HIGD1A links SIRT1 activity to adipose browning by inhibiting the ROS/DNA damage pathway

Abstract

Energy-dissipating adipocytes have the potential to improve metabolic health. Here, we identify hypoxia-induced gene domain protein-1a (HIGD1A), a mitochondrial inner membrane protein, as a positive regulator of adipose browning. HIGD1A is induced in thermogenic fats by cold exposure. Peroxisome proliferator-activated receptor gamma (PPARγ) transactivates HIGD1A expression synergistically with peroxisome proliferators-activated receptor γ coactivator α (PGC1α). HIGD1A knockdown inhibits adipocyte browning, whereas HIGD1A upregulation promotes the browning process. Mechanistically, HIGD1A deficiency impairs mitochondrial respiration to increase reactive oxygen species (ROS) level. This increases NAD⁺ consumption for DNA damage repair and curtails the NAD⁺/NADH ratio, which inhibits sirtuin1 (SIRT1) activity, thereby compromising adipocyte browning. Conversely, overexpression of HIGD1A blunts the above process to promote adaptive thermogenesis.
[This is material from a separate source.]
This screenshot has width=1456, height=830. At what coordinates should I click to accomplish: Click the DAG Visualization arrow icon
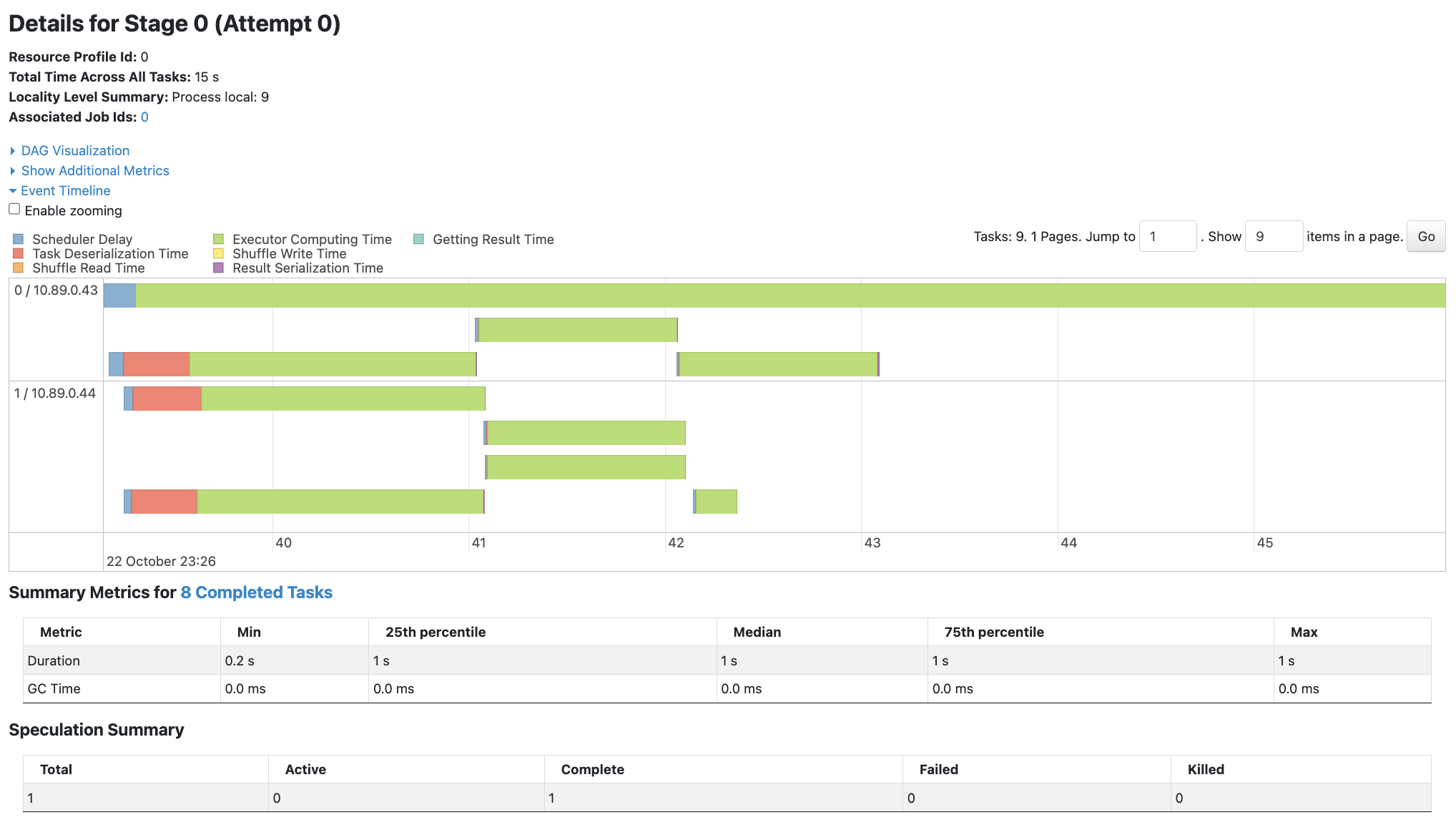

Furthermore, mice with HIGD1A knockdown in inguinal and brown fat have impaired thermogenesis and are prone to diet-induced obesity (DIO). Overexpression of HIGD1A favors adipose tissue browning, ultimately preventing DIO and metabolic disorders. Thus, the mitochondrial protein HIGD1A links SIRT1 activity to adipocyte browning by inhibiting ROS levels.

Keywords: CP: Metabolism; DNA damage; HIGD1A; NAD(+)/NADH ratio; ROS; SIRT1; adipocyte browning; hypoxia-induced gene domain protein-1a; sirtuin1.